New -O3 Performance tester - Use hardware to get reliable numbers

Previous Topic Next Topic
 
classic Classic list List threaded Threaded
8 messages Options
Reply | Threaded
Open this post in threaded view
|

New -O3 Performance tester - Use hardware to get reliable numbers

Tobias Grosser-5
Hi,

I would like to announce a new set of LNT -O3 performance testers.

In a discussion titled "Question about results reliability in LNT
infrustructure" Anton suggested that one way to get statistically
reliable test results from the LNT infrastructure is to use a larger
sample size (5-10) as well as a more robust statistical test
(Wilcoxon/Mann-Whitney). Another requirement to make the performance
results we get from our testers useful is to have a per-commit
performance run.

I would like to announce that I set up 4 identical machines* that
publicly report LNT results for 'clang -O3' at:

http://llvm.org/perf/db_default/v4/nts/machine/34

We currently catch in average groups of 3-5 commits. As most commits
obviously do not impact performance this seems to be enough to track
down performance regressions/changes easily.
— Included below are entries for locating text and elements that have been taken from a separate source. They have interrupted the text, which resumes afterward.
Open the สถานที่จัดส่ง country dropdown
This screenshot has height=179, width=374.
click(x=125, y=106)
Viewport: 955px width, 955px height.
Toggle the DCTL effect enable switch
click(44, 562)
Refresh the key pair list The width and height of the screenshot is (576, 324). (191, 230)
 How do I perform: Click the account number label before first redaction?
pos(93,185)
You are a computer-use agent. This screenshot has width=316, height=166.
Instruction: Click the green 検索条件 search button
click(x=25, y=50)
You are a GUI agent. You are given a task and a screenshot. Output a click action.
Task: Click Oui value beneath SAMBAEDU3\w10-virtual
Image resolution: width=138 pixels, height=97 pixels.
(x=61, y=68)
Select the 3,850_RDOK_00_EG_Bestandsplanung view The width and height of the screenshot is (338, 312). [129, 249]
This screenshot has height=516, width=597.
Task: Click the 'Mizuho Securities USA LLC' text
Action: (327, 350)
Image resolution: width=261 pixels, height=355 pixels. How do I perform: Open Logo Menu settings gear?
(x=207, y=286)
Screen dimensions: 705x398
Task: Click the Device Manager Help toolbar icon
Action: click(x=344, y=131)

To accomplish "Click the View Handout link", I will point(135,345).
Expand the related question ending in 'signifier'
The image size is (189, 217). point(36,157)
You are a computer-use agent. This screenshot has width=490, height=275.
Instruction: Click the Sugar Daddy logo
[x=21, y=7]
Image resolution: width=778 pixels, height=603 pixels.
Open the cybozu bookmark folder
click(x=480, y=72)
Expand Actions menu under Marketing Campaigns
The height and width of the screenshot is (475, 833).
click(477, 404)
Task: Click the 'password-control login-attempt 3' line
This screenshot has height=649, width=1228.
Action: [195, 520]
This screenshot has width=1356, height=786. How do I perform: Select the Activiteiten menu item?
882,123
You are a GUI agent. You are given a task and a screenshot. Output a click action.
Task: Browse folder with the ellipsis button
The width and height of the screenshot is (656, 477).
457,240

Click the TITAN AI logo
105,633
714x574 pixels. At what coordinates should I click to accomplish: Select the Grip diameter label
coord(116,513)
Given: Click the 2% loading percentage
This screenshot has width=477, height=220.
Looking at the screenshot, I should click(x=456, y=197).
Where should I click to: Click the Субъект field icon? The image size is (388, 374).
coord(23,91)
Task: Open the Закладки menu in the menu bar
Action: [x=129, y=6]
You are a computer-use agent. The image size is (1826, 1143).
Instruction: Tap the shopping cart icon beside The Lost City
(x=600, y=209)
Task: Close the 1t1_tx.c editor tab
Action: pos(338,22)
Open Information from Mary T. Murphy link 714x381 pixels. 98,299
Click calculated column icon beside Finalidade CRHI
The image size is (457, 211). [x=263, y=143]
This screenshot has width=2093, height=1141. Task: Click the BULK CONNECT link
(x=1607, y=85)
The results that have been reported so far seem to provide sufficient
information to catch performance changes. Specifically, when setting the
aggregation function to median, most runs are shown to not impact
performance:

e.g:
http://llvm.org/perf/db_default/v4/nts/19939?num_comparison_runs=10&test_filter=&test_min_value_filter=&aggregation_fn=median&compare_to=19934&submit=Update

We still have a couple of runs that report performance differences, but
where looking at the performance graph of the changed test cases makes
it very clear that those are false positives due to test case noise.

Here comes the point of this mail. I am currently not sure when I find
time to improve the LNT infrastructure to take advantage of the data
provided. So in case someone else would like to have a look and e.g. add
the Wilcoxon/Mann-Whitney test this would be highly appreciated.

I also have a couple of more machines. Hence, if the LNT infrastructure
is in place we can use them to increase the reliability of the results
even more.

Cheers,
Tobias

* Also have sufficiently close performance characteristics when running
LNT tests for the same version
_______________________________________________
LLVM Developers mailing list
[hidden email]         http://llvm.cs.uiuc.edu
http://lists.cs.uiuc.edu/mailman/listinfo/llvmdev
Reply | Threaded
Open this post in threaded view
|

Re: New -O3 Performance tester - Use hardware to get reliable numbers

Sean Silva-2



On Tue, Jan 7, 2014 at 11:06 AM, Tobias Grosser <[hidden email]> wrote:
Hi,

I would like to announce a new set of LNT -O3 performance testers.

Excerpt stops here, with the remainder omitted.